** START OF SELECTION **

Mrs May pointed to the document's commitment to consider "facilitative arrangements and technologies" to keep the Irish Border open. She had hoped to win over eurosceptics such as former Conservative leader Iain Duncan Smith with the prospect of an alternative to the backstop. But Mr Duncan Smith said he was still unable to support the deal.

“The reality is that this is not the withdrawal agreement, and the withdrawal agreement will make it very clear that should we, even under these terms, struggle with a negotiation for a free trade arrangement and not complete that process, we will fall into the Northern Ireland backstop as it exists at the moment. That means that we will be bound by those restrictions that force Northern Ireland into a separate arrangement and us into the customs union,” he said.

DUP chief whip Jeffrey Donaldson said the backstop would be bad for the British economy as well as for the union and he called on the prime minister to press the EU to abandon it if she wanted his party's support for the deal.

“It is now clear that the EU is beginning to accept that there are alternative arrangements that can be put in place without the need for the backstop. I say to the prime minister that if she wants to have the support of my party for the withdrawal agreement, we need to see an end of the backstop and those alternative arrangements put in place,” he said.

** END OF SELECTION **

■ TASKS TO PERFORM ■
1. Could you quote the passage on the Irish border backstop in full, word for word?
2. Can you give the lines of the rows again, from the first row through the line holding "tap(318, 132)", inclusive, with "icon" swapped for "button" and nothing else changed?

** START OF EXTRACTED INFORMATION **

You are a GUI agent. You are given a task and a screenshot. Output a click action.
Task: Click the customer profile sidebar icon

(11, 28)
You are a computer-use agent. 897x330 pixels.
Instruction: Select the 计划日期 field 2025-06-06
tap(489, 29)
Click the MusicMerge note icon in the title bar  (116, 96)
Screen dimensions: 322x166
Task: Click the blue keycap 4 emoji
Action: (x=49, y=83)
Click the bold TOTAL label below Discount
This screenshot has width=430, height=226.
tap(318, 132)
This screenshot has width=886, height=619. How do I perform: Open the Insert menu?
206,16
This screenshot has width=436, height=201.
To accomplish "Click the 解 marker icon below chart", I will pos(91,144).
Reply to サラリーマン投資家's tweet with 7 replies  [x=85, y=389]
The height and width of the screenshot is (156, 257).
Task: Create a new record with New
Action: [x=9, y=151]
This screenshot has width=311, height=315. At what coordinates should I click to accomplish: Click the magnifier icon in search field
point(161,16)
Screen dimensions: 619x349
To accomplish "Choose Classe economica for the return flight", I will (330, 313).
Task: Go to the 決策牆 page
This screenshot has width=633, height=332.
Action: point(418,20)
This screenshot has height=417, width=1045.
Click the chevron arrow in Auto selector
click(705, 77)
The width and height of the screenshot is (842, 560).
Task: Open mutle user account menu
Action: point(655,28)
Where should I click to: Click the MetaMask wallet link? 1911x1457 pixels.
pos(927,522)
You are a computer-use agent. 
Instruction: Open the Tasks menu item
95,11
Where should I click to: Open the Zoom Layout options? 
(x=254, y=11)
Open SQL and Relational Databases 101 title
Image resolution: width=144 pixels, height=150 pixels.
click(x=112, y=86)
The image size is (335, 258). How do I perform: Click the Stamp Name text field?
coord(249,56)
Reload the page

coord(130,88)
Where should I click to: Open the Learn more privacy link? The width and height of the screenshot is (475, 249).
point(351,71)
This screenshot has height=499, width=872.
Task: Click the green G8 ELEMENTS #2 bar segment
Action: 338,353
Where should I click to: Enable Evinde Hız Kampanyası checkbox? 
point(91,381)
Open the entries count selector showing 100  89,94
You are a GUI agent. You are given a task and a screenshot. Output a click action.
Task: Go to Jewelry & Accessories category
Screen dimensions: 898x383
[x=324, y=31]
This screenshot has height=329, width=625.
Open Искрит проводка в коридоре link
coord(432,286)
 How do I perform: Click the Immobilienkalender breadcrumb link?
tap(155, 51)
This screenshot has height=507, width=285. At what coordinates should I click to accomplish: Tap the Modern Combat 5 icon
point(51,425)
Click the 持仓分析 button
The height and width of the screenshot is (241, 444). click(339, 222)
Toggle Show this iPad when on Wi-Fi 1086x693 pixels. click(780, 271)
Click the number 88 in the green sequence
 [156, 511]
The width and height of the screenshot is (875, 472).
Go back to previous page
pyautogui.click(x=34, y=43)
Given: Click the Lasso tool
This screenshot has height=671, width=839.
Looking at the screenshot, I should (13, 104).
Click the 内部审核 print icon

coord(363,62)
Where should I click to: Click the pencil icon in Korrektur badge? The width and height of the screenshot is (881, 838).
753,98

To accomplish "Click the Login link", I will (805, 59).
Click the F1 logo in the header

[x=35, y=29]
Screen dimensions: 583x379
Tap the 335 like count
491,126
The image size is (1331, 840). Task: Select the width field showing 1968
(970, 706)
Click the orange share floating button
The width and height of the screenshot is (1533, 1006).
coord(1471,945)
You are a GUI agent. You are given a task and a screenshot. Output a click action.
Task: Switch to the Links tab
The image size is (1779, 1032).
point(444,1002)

** END OF EXTRACTED INFORMATION **

■ SOLUTIONS TO THE PROBLEMS ■
1.
Mrs May pointed to the document's commitment to consider "facilitative arrangements and technologies" to keep the Irish Border open. She had hoped to win over eurosceptics such as former Conservative leader Iain Duncan Smith with the prospect of an alternative to the backstop. But Mr Duncan Smith said he was still unable to support the deal.

“The reality is that this is not the withdrawal agreement, and the withdrawal agreement will make it very clear that should we, even under these terms, struggle with a negotiation for a free trade arrangement and not complete that process, we will fall into the Northern Ireland backstop as it exists at the moment. That means that we will be bound by those restrictions that force Northern Ireland into a separate arrangement and us into the customs union,” he said.

DUP chief whip Jeffrey Donaldson said the backstop would be bad for the British economy as well as for the union and he called on the prime minister to press the EU to abandon it if she wanted his party's support for the deal.

“It is now clear that the EU is beginning to accept that there are alternative arrangements that can be put in place without the need for the backstop. I say to the prime minister that if she wants to have the support of my party for the withdrawal agreement, we need to see an end of the backstop and those alternative arrangements put in place,” he said.

2.
You are a GUI agent. You are given a task and a screenshot. Output a click action.
Task: Click the customer profile sidebar button

(11, 28)
You are a computer-use agent. 897x330 pixels.
Instruction: Select the 计划日期 field 2025-06-06
tap(489, 29)
Click the MusicMerge note button in the title bar  (116, 96)
Screen dimensions: 322x166
Task: Click the blue keycap 4 emoji
Action: (x=49, y=83)
Click the bold TOTAL label below Discount
This screenshot has width=430, height=226.
tap(318, 132)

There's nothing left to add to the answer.